5 Question 2

Let’s look at the portion that you are referring to in Matthew 18:21-22.  It says, “Then came Peter to him, and said, Lord, how oft shall my brother sin against me, and I forgive him? till seven times? Jesus saith unto him, I say not unto thee, Until seven times: but, Until seventy times seven.”  That’s a lot of forgiveness.  How many times is that?  It’s 490 times we are told to forgive our brother.  How are we supposed to keep up with those numbers?  Should we write them all down and keep good records of the times we forgive others?  I believe the intent of the Lord here is that we continue to forgive.  We don’t keep count.  Let’s look at 1 Corinthians 13:5, reading from the New American Standard version.  It says that love, “does not act unbecomingly; it does not seek its own, is not provoked, does not take into account a wrong suffered.”  That basically means that, in love, we should not keep account of the wrongs that we suffer.  Surely, if we don’t keep up with the wrongs suffered, why would we keep up with the forgiveness given?  God is a god of forgiveness and He expects us, who have been forgiven, to show forgiveness to others.

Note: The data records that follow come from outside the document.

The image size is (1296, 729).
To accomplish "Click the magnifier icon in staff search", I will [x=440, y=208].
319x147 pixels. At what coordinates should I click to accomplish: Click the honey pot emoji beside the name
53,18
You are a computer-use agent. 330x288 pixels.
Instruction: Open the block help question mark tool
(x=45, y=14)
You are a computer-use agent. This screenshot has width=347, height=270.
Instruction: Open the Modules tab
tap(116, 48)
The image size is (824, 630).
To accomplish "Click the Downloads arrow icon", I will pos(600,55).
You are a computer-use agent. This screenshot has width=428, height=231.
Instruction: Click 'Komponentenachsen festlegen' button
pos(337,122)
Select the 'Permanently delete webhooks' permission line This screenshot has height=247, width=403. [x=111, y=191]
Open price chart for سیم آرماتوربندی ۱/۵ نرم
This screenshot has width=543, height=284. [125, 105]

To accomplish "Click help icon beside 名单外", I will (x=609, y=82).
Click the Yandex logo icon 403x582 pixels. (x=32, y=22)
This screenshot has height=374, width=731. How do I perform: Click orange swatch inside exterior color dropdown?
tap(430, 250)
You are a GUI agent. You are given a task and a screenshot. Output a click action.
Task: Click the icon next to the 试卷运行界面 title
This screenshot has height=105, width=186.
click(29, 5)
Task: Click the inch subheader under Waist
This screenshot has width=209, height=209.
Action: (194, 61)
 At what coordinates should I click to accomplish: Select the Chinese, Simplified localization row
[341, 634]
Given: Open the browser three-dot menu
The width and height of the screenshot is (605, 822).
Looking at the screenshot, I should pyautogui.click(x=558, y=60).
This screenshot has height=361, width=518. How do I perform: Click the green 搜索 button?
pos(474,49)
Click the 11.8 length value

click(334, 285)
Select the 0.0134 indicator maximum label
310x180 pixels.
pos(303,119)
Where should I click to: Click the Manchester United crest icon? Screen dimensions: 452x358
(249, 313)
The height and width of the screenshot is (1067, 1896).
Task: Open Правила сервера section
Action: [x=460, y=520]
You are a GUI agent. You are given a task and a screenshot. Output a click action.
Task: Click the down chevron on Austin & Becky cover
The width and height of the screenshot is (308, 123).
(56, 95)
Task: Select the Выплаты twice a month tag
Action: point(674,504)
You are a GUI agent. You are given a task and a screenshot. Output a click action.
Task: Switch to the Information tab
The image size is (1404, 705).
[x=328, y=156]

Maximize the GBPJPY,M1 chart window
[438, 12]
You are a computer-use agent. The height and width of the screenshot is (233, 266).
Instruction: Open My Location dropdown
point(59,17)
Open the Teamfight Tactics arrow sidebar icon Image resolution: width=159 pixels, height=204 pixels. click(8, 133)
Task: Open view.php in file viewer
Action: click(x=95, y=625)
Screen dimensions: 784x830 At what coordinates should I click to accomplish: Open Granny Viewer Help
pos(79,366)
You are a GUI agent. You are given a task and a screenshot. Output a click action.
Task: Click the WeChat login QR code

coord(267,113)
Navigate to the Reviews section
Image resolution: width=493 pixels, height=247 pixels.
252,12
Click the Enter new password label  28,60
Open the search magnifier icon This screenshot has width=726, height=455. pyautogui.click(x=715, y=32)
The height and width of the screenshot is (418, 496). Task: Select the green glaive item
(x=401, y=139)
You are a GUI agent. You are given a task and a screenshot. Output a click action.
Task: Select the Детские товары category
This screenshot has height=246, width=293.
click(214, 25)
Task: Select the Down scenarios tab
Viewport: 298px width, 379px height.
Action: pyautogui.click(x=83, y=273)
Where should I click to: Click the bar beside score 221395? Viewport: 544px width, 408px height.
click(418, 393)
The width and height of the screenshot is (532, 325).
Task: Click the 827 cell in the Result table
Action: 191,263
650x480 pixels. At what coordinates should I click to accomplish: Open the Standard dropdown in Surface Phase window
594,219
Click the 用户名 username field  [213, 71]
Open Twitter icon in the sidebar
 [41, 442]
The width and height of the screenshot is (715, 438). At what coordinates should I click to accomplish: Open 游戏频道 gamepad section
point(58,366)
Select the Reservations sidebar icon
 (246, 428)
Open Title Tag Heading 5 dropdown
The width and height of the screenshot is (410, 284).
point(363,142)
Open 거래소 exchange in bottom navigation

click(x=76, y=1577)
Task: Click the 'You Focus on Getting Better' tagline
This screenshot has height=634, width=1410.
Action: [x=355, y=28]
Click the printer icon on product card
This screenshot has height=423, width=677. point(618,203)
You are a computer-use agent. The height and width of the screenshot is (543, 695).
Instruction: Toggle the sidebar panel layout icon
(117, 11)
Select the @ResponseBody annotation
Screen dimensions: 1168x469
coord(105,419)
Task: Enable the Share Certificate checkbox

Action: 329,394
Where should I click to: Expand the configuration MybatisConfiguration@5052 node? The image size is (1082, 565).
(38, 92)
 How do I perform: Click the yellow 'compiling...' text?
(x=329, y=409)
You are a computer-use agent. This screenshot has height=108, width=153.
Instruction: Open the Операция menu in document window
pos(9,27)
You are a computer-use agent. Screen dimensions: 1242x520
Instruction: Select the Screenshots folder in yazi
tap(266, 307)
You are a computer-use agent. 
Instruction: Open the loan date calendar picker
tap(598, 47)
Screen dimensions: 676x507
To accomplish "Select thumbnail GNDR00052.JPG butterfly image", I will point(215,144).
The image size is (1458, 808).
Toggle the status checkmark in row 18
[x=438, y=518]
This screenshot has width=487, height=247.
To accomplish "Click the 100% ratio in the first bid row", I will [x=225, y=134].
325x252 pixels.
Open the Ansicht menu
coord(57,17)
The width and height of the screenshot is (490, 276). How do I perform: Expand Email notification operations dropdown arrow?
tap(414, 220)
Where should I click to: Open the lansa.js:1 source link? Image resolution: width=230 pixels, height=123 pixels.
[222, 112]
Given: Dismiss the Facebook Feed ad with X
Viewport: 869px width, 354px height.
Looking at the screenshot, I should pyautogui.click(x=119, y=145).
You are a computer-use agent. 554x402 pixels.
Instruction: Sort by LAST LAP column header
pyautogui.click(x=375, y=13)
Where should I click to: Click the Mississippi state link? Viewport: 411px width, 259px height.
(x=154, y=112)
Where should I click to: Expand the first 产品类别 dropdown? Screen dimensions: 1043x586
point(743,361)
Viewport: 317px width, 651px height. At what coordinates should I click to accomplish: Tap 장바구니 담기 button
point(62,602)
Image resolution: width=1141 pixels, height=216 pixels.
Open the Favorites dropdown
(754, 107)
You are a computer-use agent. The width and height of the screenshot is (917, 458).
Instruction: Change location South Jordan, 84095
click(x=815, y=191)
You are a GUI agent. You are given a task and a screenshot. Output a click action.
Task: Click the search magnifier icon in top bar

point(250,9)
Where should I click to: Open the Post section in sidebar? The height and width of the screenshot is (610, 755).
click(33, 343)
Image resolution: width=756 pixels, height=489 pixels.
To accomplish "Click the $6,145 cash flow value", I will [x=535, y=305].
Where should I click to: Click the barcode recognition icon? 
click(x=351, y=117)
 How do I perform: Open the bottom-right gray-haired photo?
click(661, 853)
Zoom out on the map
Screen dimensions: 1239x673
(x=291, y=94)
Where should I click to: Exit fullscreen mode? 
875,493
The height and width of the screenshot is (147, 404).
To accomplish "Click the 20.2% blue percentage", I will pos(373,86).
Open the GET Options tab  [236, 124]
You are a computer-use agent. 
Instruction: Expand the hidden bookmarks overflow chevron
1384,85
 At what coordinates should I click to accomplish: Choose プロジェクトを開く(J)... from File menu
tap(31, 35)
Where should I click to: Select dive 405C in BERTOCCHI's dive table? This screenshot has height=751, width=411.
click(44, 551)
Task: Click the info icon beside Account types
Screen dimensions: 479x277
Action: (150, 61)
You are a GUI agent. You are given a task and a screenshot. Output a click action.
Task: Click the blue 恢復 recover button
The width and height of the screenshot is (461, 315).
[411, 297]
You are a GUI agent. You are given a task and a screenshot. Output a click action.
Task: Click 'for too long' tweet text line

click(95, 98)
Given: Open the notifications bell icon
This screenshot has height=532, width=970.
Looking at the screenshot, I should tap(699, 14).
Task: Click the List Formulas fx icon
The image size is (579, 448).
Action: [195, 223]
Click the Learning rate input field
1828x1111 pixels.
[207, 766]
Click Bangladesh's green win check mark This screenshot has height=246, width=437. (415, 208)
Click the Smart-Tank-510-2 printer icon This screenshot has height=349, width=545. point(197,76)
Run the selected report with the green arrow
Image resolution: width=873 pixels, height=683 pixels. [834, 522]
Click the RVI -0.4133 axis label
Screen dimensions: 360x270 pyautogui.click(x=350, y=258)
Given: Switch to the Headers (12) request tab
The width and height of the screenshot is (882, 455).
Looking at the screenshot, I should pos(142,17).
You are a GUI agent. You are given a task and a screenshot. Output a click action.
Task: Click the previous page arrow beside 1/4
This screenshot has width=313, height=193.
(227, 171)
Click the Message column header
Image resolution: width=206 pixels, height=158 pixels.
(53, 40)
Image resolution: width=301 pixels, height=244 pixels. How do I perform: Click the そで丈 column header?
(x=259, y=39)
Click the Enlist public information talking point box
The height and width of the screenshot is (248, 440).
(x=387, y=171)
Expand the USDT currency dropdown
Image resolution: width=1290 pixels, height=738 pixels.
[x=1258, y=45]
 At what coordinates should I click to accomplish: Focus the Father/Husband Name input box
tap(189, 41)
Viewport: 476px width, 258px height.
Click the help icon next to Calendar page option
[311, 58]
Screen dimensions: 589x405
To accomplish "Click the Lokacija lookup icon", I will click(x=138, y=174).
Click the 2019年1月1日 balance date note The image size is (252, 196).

Sometimes we don’t think we can forgive someone and sometimes we simply don’t want to forgive someone when we are hurt or offended so badly.  The Bible teaches us that forgiveness is something we do have control over.  Colossians 3:12-13 says, “Put on therefore, as the elect of God, holy and beloved, bowels of mercies, kindness, humbleness of mind, meekness, longsuffering; Forbearing one another, and forgiving one another, if any man have a quarrel against any: even as Christ forgave you, so also do ye.”  We can see that we not only have the power to forgive, we have the instruction to forgive.

What if someone doesn’t want or doesn’t care about our forgiveness?  Are we supposed to forgive that person?  Realistically, forgiveness is for our own good.  When I refuse to let go when someone hurts me, when I hold a grudge against my brother, or when I become consumed with how bad I was treated, I am hurting and limiting myself.  We are sometimes stopped in our labors for the Lord because we refuse to forgive.

There are blessings for those who will forgive and show mercy to those who have offended them.  Matthew 5:7 says, “Blessed are the merciful: for they shall obtain mercy.”  Surely, we who know what it is to be forgiven of our sins should be so quick to forgive others.  We show forgiveness because we have truly learned what it is to be forgiven.  Of course, when there is confession and a true desire to be forgiven, the forgiveness will help restore a broken relationship.

The Word instructs us to seek the forgiveness and reconciliation of those that we have offended.  Matthew 5:23-24 tells us, “Therefore if thou bring thy gift to the altar, and there rememberest that thy brother hath ought against thee; Leave there thy gift before the altar, and go thy way; first be reconciled to thy brother, and then come and offer thy gift.”  So, if there is someone that needs our forgiveness, let’s give it.  If we need to seek the forgiveness of someone, let’s do it quickly and be reconciled to our brother or sister in Christ.